Atatürk’e hakaret etmek, onun yaptığı, söylediği her işe çamur
atmak moda oldu. Bunu yapanlar göklere çıkarıldı, hatta Atatürk
Kültür, Dil ve Tarih Yüksek Kurumu’nun başına getirildi. Neyse ki
sonra istifa etti! Atatürk’ün gönüllerdeki dokunulmazlığına
dokunmaya çalışanlar çoğaldıkça çoğaldı.
Eski Genel Kurmay başkanı “terörist” ilan edildi, bu olaya
içerleyen Genel Kurmay Başkanı “Takdir yüce Türk milletinindir”
dedi.
Türk Milleti kendisini pek de takdir etmedi!
Ülkenin başbakanı çıktı, durup dururken hem de, “Dindar nesil
yetiştireceğiz” diyerek hala kendisinin de tam olarak ne demek
istediğini açıklayamadığı bir beyanda bulundu…

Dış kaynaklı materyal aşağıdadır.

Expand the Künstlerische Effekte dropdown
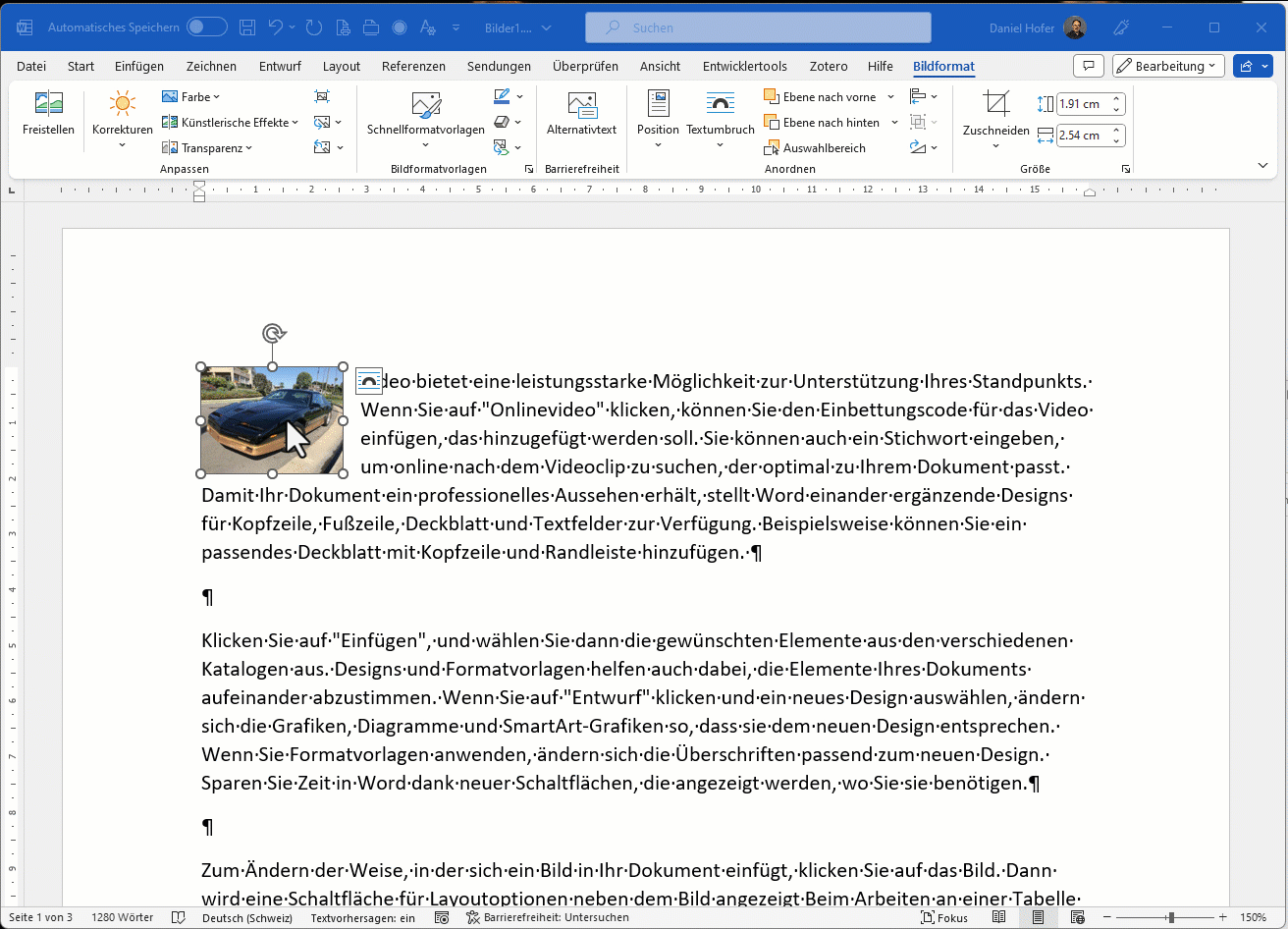The image size is (1288, 929). click(231, 123)
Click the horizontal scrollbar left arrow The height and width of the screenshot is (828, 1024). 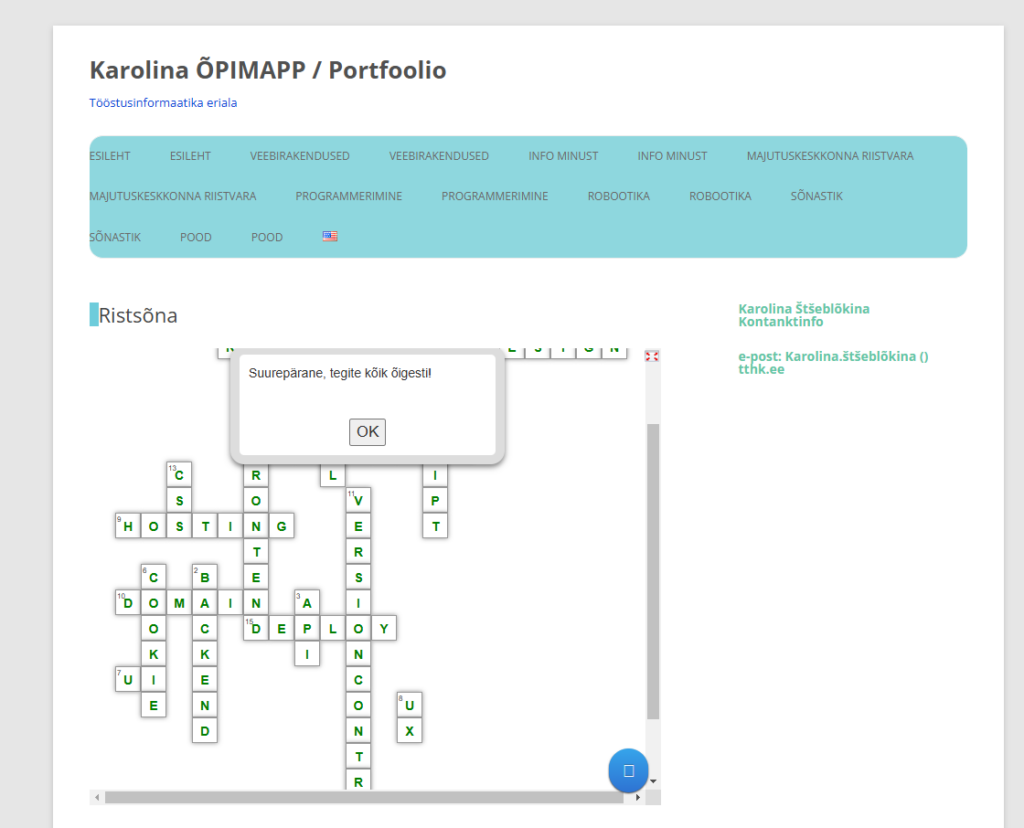[x=97, y=797]
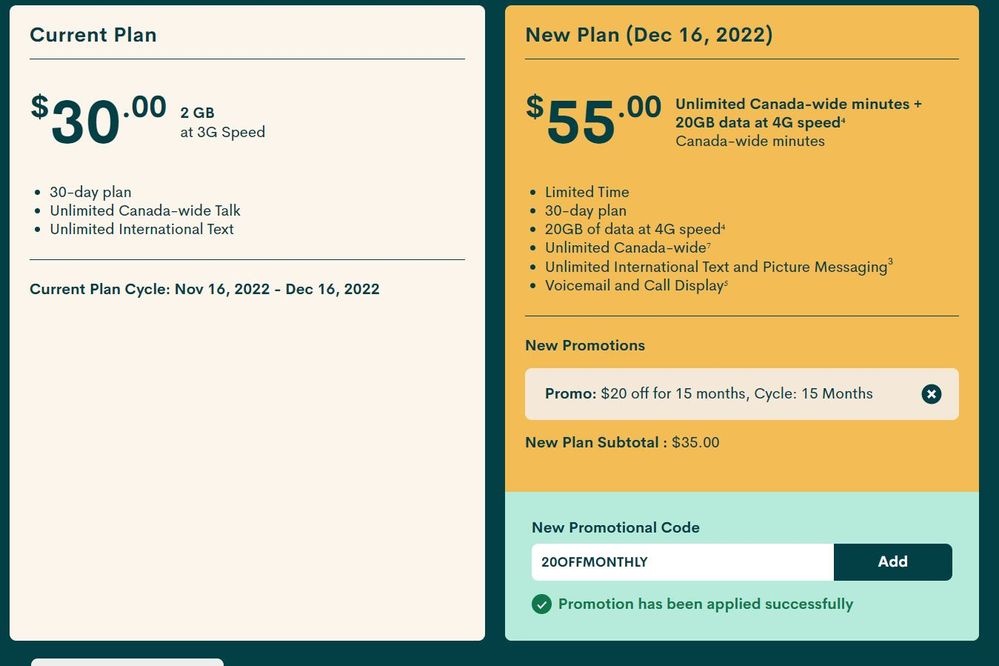Click the green success checkmark icon
The image size is (999, 666).
pos(542,604)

Muhalefet liderine daha önce defalarca “Yalan makinesi” dediği
halde kendisine "Yalan makinesi" denildiğinde “Yalan makinesi
yalanları yakalar” diyebildi!
Bu esprinin sonunu bekleyemeden kendisi de gülerken, her zaman
hüzün gözyaşları yanaklarına süzülen partinin ağlayan yüzü Bülent
Arınç, ellerini birbirine vurarak sevinç gözyaşları döktü.
Liste böyle uzayıp gitti…
Demokrasi, körpe bedenine atılan ısırıklar, ruhuna vurulan
darbeler sonucu çektiği acılara dayanamayarak bir
halkı terk etti…
Siz uyurken…
Demokrasi ardına bakmadan uzaklaşıyordu bizden…
Karşımızda “çakma demokrasinin kuklaları”…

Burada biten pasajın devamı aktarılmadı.